List of tasks:
A – Return everything in the passage on gas and wind power prices from "I grow tired" down to "to be produced.", copied word for word.
B – Resume the passage on gas and wind power prices from the point where it stops.

Excerpt to read:

---

I grow tired of pointing it out, but even at today’s elevated natural gas prices — and gas is not the only energy source available to us at relatively low prices — the price of power from gas is less than the strike prices agreed by the government paid to renewable energy generators. So no amount of grid infrastructure — much of it would by necessity be redundant for much of the time — could carry power from offshore wind farms to consumers with the effect of reducing consumer prices. You do not need even a physics GCSE to understand the point. The technically-achievable price of gas has been proven. A wind turbine that would require less by way of land, material resources, labour, and capital investment than a drilling rig and a turbine, to produce power at a lower price has yet to be produced.
The constraint is physics. There is no magic formulation of policy that can undo physics — and chemistry and economics, for that matter.

---

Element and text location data

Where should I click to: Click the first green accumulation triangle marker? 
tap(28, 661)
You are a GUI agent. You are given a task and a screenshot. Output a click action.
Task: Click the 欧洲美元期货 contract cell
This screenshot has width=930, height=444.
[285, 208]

---

Outputs for the tasks:
A –
I grow tired of pointing it out, but even at today’s elevated natural gas prices — and gas is not the only energy source available to us at relatively low prices — the price of power from gas is less than the strike prices agreed by the government paid to renewable energy generators. So no amount of grid infrastructure — much of it would by necessity be redundant for much of the time — could carry power from offshore wind farms to consumers with the effect of reducing consumer prices. You do not need even a physics GCSE to understand the point. The technically-achievable price of gas has been proven. A wind turbine that would require less by way of land, material resources, labour, and capital investment than a drilling rig and a turbine, to produce power at a lower price has yet to be produced.

B –
It is telling that these claims are coming from the PR and communications wonkosphere, not from… you know… physics departments. It is the claim of such an industry that perception is reality. And so, so many “reports” that are now being produced are being produced to alter perception. And the magic spell is sheer cakeism:
The political debate is increasingly presented as a false choice. One side says the transition justifies almost any cost and the public must accept higher bills now because the future will be cheaper. The country has heard this for a decade and the bills have not come down enough. Trust in the premise that clean power is cheap power is now being damaged at a level that should alarm progressives. The other side says the transition itself is the problem and Britain should retreat to fossil fuels, tear up contracts and let the world decarbonise without it. That would lock the country into gas‐price volatility, destroy investor credibility and leave British industry permanently uncompetitive – wrecking Britain’s energy future in pursuit of climate denial zealotry.
Climate denial zealotry?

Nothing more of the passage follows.